Escobar (con il sottotitolo miltoniano Paradise Lost in originale), diretto dall’italiano Andrea Di Stefano, è uscito solo ora nel nostro Paese, anche se altrove è stato presentato e distribuito già nel 2014. Benché il re del narcotraffico, interpretato da Benicio del Toro, sia effettivamente il cardine attorno al quale ruota tutto il film, egli non ne è il protagonista. Nick (Josh Hutcherson) è un ragazzo canadese che, assieme al fratello Dylan e alla moglie di quest’ultimo, si trasferisce in Colombia per coronare il loro sogno di aprire un bar sulla spiaggia e praticare surf. Colpito dalla bellezza di Maria (Claudia Traisac), Nick finisce per innamorarsene, salvo poi scoprire, durante una festa alla sfarzosa Hacienda Nápoles, che suo zio non è altri che Pablo Escobar. 



Prima incursione nel mondo della regia dell’attore Andrea Di Stefano (attore ne Il fantasma dell’opera, Vita di Pi, ecc.), Escobar si rivela un’opera prima decisamente interessante, priva di fronzoli estetici, ma ricca di sostanza. La scelta di non fare un’autobiografia pedissequa ha permesso a Di Stefano di indugiare in una serie di licenze poetiche, prima tra tutte quella di dare alla pellicola un taglio romanzato, virato sul drammatico. 

Questo non vuol dire che Escobar non pecchi di un sentimentalismo che a tratti può risultare stucchevole, ma esso non prende mai il sopravvento sul resto del film, e non inficia la qualità della narrazione complessiva. Ciò che più stupisce è come Di Stefano sia riuscito a contrapporre, a una prima metà “introduttiva” in cui si delineano i rapporti tra i personaggi e ci si cala nella mente e nel corpo del protagonista, una seconda parte adrenalinica, fatta di suspense e di azione sapientemente ritmata. Nulla per cui gridare al capolavoro, ma sicuramente un esordio degno di nota.
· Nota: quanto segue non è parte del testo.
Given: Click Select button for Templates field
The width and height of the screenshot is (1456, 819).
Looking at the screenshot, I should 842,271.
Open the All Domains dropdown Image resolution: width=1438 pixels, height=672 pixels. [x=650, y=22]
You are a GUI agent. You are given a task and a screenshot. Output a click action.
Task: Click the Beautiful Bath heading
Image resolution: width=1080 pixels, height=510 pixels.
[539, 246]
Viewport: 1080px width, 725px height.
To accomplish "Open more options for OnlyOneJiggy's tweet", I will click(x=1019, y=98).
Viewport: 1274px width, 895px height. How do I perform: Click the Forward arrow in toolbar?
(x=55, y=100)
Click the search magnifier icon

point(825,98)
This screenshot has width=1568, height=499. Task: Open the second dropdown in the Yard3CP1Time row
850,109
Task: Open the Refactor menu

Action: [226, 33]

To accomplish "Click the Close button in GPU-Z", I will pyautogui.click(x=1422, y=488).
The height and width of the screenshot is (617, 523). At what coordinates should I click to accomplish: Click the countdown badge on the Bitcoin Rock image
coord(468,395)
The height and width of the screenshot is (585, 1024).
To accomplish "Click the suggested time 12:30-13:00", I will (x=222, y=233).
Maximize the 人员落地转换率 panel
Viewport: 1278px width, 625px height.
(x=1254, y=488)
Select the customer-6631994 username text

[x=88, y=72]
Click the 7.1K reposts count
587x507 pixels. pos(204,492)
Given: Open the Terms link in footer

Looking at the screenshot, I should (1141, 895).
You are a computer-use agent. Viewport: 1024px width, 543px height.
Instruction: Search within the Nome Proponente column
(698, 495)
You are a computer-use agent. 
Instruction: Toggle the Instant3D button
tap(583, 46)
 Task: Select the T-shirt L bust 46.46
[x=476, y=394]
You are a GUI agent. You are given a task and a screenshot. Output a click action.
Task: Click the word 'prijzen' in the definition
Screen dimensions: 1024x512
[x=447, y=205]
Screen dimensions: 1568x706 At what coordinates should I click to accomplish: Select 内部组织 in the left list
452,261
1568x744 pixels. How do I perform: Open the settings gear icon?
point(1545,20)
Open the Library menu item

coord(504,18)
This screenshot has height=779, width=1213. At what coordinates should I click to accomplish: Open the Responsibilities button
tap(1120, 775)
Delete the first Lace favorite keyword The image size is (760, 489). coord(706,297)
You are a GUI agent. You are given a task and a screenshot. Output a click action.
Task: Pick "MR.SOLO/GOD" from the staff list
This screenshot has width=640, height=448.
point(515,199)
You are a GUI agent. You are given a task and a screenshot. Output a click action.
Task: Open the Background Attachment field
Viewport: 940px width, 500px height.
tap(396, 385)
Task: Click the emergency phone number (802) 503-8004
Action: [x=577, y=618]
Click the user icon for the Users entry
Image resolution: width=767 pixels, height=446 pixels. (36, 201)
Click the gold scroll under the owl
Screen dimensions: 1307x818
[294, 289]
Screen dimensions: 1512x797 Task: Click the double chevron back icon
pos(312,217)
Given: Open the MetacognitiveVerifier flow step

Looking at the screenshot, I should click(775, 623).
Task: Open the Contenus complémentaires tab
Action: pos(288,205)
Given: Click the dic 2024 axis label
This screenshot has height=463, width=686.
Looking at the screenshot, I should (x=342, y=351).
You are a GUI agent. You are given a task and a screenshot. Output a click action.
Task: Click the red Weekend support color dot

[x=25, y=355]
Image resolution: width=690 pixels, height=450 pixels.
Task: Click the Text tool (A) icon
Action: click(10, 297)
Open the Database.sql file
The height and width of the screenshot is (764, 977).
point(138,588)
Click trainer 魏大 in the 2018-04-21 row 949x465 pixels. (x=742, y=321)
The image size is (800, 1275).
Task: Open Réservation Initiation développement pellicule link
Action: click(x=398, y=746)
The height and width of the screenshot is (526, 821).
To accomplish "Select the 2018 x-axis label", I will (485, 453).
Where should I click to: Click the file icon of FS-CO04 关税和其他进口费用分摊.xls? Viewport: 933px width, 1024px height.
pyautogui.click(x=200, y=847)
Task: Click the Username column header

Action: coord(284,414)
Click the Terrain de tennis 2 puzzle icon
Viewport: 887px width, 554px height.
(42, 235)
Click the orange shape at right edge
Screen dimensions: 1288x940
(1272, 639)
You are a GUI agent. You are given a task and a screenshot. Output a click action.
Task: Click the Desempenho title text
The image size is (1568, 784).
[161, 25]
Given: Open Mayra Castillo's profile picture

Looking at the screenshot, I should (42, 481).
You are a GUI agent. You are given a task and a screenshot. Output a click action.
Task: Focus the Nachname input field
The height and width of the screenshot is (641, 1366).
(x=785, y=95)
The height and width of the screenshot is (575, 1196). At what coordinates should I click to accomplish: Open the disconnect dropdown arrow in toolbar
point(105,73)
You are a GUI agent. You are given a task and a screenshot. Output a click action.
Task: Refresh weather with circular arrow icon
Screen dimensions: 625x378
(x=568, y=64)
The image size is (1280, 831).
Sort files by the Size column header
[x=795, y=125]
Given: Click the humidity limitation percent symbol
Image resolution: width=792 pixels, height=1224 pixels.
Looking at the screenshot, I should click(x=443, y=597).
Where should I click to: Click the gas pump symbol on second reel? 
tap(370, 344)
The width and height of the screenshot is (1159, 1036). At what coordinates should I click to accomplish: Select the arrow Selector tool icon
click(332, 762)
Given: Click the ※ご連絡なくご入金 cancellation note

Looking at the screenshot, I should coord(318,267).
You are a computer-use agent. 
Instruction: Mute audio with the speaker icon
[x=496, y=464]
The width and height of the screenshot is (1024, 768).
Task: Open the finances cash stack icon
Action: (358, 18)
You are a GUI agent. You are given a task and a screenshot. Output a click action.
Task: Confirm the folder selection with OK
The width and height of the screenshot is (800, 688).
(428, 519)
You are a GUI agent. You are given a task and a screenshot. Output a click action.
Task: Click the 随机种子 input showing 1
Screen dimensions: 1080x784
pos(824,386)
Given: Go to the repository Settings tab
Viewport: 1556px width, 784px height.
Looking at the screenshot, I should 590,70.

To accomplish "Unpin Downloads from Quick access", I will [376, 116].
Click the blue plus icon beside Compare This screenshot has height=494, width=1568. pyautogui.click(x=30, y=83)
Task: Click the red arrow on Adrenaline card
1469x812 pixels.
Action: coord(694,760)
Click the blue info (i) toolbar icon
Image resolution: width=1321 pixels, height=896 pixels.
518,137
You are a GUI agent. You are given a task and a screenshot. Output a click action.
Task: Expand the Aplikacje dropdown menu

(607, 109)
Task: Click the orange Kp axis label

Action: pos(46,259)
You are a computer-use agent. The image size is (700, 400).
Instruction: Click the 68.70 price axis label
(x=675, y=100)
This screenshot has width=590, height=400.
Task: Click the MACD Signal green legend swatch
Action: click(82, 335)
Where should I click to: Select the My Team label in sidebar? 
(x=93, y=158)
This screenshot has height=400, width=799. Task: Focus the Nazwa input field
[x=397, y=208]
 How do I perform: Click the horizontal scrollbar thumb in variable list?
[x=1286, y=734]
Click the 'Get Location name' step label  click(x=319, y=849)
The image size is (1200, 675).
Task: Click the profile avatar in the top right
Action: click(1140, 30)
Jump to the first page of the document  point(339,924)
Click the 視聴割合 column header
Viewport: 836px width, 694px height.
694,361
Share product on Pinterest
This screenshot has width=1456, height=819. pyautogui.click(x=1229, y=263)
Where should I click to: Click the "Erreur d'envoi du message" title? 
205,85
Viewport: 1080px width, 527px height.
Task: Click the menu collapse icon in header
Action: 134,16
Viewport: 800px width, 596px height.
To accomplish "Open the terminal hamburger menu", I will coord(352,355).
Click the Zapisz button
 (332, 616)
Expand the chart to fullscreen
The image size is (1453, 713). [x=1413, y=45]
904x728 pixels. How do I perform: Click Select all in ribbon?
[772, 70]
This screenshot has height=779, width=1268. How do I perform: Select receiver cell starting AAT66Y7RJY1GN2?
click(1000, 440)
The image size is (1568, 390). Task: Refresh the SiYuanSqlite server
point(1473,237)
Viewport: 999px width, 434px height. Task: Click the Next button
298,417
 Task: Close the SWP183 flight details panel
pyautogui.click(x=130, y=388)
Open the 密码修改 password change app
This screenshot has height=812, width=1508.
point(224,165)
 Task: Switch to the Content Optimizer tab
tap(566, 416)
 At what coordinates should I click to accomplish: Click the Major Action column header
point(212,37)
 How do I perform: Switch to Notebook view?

Nonostante il protagonista, però, è Pablo Escobar a dominare la scena. Nel film viene esplorato sia il suo lato familiare, quotidiano – lo si vede giocare con i figli in piscina, disperarsi per un goal mancato -, sia quello sanguinario e paranoico, capace di ogni efferatezza pur di difendere il proprio onore e la propria famiglia. È un personaggio ambiguo, inafferrabile, e Di Stefano riesce a tratteggiarlo con un sapiente mix di verità storica ed esagerazioni romanzesche; ciò che ne risulta è una pellicola che riesce a intrattenere e a non annoiare, pur sfruttando la fama di una delle figure più inflazionate del piccolo e del grande schermo.